(Data items)
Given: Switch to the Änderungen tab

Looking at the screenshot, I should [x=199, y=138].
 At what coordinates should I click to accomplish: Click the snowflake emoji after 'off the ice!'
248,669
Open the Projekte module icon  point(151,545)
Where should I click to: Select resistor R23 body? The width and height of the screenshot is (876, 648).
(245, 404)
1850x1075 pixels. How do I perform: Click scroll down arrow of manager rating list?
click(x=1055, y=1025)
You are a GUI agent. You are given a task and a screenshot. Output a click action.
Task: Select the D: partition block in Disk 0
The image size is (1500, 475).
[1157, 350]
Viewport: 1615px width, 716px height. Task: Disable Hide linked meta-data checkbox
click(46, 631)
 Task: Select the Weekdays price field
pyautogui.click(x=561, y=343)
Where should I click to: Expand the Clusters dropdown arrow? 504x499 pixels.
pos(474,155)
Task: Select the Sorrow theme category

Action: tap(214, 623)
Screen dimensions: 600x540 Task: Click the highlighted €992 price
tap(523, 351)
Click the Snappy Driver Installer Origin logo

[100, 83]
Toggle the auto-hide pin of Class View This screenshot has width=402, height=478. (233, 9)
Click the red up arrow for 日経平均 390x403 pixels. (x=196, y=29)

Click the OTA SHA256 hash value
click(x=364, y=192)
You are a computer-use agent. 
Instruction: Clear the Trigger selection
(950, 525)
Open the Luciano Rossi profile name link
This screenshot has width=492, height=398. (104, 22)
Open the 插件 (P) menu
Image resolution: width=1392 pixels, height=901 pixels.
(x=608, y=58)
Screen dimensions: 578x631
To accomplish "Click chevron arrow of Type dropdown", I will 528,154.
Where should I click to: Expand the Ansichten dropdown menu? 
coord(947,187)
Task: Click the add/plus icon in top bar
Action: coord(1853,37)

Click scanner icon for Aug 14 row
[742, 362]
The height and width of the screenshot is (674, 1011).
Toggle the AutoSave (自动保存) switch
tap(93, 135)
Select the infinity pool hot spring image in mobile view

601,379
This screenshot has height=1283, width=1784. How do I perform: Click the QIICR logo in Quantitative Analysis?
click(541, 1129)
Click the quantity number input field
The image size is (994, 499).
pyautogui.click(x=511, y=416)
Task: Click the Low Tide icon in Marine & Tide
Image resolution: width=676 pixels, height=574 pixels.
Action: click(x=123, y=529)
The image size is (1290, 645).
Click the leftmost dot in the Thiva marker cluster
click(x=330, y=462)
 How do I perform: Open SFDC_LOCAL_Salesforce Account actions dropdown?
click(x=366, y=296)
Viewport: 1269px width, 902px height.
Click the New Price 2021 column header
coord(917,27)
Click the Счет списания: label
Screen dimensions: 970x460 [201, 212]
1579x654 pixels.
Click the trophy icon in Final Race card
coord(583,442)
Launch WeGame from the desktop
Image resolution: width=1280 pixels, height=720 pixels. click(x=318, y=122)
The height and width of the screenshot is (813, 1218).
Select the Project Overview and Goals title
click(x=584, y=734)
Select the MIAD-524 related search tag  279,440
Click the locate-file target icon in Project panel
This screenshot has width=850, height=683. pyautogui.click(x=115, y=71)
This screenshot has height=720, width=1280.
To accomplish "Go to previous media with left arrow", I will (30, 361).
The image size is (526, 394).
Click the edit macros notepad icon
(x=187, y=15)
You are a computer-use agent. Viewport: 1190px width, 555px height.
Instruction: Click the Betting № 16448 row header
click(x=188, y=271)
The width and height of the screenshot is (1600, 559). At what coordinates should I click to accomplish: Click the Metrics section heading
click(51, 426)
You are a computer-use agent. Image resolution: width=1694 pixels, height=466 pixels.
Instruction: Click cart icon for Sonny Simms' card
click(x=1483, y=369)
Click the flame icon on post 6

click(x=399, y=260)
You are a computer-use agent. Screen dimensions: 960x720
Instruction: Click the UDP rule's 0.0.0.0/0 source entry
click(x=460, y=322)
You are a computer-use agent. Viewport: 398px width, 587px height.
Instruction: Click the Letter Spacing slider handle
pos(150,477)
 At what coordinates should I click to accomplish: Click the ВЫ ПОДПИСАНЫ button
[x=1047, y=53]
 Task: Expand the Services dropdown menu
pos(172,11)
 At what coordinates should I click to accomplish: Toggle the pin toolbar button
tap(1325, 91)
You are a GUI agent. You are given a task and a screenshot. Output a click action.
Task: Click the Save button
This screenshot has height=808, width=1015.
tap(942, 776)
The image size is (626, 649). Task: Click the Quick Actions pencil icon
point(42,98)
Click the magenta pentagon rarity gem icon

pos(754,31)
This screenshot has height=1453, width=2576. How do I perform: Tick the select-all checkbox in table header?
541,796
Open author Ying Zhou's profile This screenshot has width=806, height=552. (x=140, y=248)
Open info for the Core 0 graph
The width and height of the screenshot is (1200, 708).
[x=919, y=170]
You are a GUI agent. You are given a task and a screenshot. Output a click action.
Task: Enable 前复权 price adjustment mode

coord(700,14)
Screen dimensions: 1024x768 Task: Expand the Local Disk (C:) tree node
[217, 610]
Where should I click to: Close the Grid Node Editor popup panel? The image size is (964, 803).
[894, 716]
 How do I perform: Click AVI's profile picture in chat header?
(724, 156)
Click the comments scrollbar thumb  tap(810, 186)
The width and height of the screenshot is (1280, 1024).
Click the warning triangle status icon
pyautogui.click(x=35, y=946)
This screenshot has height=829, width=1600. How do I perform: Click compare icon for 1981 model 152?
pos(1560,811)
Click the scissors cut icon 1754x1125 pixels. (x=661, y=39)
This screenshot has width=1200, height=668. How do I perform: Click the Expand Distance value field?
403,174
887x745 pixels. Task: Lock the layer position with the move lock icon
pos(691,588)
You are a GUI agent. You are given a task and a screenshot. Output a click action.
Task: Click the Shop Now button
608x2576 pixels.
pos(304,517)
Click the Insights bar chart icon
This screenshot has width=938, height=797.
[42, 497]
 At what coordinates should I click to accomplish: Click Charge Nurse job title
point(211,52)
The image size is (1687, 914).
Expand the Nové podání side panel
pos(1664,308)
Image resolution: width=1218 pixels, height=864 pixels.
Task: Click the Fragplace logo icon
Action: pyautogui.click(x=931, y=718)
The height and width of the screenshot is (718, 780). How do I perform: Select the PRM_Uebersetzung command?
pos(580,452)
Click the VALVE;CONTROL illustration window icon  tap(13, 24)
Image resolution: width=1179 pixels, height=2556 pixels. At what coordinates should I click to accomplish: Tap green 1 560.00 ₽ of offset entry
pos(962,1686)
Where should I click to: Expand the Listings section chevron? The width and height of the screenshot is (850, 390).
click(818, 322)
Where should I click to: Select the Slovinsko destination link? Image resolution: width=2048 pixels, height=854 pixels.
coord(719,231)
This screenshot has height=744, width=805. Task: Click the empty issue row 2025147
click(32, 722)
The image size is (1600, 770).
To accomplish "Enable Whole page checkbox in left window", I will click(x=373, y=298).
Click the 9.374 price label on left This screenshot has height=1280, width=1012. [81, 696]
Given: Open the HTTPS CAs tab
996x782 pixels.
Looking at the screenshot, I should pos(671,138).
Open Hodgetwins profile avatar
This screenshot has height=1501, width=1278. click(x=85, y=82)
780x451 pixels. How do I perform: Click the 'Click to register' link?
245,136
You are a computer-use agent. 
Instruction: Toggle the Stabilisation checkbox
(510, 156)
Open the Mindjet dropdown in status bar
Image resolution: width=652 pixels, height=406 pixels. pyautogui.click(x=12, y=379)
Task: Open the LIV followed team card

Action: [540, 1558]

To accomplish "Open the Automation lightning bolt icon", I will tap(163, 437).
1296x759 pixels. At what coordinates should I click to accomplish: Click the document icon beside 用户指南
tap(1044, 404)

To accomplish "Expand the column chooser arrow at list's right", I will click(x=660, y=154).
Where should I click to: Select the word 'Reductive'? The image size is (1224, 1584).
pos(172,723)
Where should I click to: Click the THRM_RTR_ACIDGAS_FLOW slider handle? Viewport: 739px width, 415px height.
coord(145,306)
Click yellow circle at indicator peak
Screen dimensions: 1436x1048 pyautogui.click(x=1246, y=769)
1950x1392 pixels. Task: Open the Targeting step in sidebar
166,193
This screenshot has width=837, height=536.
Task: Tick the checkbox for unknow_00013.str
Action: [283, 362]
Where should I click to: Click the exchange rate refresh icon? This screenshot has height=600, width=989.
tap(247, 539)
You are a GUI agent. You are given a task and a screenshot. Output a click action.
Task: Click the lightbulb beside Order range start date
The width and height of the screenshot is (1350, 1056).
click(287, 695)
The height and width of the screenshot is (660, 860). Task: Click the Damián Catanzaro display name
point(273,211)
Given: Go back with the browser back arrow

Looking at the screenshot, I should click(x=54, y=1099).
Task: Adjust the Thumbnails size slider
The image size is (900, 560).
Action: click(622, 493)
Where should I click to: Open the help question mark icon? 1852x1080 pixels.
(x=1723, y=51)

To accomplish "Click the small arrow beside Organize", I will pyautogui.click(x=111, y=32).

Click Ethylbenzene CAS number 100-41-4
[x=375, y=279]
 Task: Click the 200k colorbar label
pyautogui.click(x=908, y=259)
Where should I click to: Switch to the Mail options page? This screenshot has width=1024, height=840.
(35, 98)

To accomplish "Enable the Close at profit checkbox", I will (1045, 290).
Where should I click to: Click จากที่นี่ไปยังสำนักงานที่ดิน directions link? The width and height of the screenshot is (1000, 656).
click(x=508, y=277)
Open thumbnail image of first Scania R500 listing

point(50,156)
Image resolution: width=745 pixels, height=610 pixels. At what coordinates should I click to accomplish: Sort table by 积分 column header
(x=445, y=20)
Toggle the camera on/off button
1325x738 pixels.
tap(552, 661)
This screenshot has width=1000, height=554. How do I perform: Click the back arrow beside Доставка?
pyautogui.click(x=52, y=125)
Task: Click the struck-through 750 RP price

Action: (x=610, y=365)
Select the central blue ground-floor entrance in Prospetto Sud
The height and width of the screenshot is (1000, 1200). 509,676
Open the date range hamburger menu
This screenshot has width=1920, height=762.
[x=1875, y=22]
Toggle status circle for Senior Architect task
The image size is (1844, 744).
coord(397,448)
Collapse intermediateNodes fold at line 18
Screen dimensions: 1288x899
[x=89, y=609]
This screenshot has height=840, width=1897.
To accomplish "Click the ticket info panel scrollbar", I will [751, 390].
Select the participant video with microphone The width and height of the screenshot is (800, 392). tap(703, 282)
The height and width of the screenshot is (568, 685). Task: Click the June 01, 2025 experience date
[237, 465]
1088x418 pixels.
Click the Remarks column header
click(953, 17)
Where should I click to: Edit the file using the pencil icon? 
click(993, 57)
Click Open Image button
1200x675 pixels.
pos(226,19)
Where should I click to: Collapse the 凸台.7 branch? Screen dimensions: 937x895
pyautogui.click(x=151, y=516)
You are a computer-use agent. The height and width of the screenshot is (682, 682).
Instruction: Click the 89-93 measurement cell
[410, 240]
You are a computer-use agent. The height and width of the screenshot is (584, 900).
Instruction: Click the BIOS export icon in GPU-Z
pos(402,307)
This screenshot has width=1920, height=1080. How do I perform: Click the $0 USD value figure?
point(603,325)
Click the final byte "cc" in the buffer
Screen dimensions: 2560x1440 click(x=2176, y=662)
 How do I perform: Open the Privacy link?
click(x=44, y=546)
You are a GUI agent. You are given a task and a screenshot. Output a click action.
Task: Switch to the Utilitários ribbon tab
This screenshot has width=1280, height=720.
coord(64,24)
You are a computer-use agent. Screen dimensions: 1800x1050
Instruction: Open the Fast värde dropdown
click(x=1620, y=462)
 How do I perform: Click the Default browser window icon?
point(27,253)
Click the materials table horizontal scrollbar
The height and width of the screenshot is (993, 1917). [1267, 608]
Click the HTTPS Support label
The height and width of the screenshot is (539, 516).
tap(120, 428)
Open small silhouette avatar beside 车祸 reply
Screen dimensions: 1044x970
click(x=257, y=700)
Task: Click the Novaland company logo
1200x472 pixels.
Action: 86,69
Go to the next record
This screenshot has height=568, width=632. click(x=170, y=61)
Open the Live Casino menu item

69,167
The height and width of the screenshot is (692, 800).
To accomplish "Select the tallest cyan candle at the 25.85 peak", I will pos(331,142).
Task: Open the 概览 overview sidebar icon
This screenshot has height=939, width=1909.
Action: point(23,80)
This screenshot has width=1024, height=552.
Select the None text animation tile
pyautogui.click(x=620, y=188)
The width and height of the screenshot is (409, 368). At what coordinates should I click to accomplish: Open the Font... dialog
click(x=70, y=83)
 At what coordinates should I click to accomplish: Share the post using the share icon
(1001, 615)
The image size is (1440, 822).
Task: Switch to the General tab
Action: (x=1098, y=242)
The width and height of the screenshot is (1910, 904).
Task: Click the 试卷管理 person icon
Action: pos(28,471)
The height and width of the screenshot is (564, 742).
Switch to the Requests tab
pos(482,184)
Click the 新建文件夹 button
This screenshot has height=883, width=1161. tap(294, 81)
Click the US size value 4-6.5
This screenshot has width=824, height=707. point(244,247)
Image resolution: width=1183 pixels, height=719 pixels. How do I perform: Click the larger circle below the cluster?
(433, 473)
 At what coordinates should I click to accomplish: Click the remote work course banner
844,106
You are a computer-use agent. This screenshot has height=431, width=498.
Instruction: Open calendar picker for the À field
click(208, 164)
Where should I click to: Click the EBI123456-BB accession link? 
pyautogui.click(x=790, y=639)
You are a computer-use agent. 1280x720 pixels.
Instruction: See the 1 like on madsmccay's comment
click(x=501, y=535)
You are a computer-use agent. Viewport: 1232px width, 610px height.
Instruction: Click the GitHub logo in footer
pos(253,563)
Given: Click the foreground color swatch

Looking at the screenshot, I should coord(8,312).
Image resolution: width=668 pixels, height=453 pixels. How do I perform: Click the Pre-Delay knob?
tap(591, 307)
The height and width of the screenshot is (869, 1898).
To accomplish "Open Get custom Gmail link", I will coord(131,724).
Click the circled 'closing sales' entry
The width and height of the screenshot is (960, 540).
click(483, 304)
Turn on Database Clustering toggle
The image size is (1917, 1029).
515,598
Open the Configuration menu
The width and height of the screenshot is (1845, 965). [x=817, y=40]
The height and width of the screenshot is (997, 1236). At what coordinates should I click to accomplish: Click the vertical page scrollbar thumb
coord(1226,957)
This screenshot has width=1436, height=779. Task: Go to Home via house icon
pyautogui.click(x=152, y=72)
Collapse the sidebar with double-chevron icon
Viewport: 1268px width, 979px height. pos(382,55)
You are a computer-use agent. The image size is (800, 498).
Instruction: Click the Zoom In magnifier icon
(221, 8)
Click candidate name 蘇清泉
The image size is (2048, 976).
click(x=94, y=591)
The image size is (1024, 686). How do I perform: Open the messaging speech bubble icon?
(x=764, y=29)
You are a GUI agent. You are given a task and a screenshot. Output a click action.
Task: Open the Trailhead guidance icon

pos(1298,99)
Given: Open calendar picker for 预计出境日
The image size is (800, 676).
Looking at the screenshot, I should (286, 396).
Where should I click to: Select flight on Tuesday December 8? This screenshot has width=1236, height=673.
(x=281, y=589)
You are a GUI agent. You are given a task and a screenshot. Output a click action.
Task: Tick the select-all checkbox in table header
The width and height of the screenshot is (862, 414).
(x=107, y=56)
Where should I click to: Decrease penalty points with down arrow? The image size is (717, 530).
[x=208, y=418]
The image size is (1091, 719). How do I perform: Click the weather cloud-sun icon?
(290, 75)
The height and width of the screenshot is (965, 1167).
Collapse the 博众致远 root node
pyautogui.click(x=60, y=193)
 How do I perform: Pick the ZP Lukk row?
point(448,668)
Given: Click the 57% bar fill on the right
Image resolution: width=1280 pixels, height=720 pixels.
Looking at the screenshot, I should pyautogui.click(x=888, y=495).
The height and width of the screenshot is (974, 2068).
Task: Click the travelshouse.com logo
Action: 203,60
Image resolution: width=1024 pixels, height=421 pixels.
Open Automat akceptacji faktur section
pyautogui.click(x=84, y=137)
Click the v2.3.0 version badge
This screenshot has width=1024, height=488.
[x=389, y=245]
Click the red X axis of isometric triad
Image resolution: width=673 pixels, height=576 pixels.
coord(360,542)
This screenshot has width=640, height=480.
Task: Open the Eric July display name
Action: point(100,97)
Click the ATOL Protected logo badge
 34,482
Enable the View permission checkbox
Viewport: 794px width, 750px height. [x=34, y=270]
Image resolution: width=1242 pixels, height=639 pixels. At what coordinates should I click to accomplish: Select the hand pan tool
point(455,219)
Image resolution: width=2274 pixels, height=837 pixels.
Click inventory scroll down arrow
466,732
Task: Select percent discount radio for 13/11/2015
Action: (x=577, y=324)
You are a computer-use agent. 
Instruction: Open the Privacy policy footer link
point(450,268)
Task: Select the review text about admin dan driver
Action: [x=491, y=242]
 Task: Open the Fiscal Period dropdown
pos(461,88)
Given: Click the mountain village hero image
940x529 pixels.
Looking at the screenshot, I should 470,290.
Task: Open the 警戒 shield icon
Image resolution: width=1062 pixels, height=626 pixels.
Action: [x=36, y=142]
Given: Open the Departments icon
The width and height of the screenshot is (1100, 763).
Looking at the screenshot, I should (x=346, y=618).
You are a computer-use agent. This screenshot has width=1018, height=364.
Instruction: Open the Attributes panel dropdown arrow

**Assignment**
Please copy the lines in the records above between the one holding "Screen dimensions: 1024x768" and the one holding "Click the VALVE;CONTROL", inclusive, exactly and with no other line.

**The answer**
Screen dimensions: 1024x768 Task: Expand the Local Disk (C:) tree node
[217, 610]
Where should I click to: Close the Grid Node Editor popup panel? The image size is (964, 803).
[894, 716]
 How do I perform: Click AVI's profile picture in chat header?
(724, 156)
Click the comments scrollbar thumb  tap(810, 186)
The width and height of the screenshot is (1280, 1024).
Click the warning triangle status icon
pyautogui.click(x=35, y=946)
This screenshot has height=829, width=1600. How do I perform: Click compare icon for 1981 model 152?
pos(1560,811)
Click the scissors cut icon 1754x1125 pixels. (x=661, y=39)
This screenshot has width=1200, height=668. How do I perform: Click the Expand Distance value field?
403,174
887x745 pixels. Task: Lock the layer position with the move lock icon
pos(691,588)
You are a GUI agent. You are given a task and a screenshot. Output a click action.
Task: Click the Shop Now button
608x2576 pixels.
pos(304,517)
Click the Insights bar chart icon
This screenshot has width=938, height=797.
[42, 497]
 At what coordinates should I click to accomplish: Click Charge Nurse job title
point(211,52)
The image size is (1687, 914).
Expand the Nové podání side panel
pos(1664,308)
Image resolution: width=1218 pixels, height=864 pixels.
Task: Click the Fragplace logo icon
Action: pyautogui.click(x=931, y=718)
The height and width of the screenshot is (718, 780). How do I perform: Select the PRM_Uebersetzung command?
pos(580,452)
Click the VALVE;CONTROL illustration window icon  tap(13, 24)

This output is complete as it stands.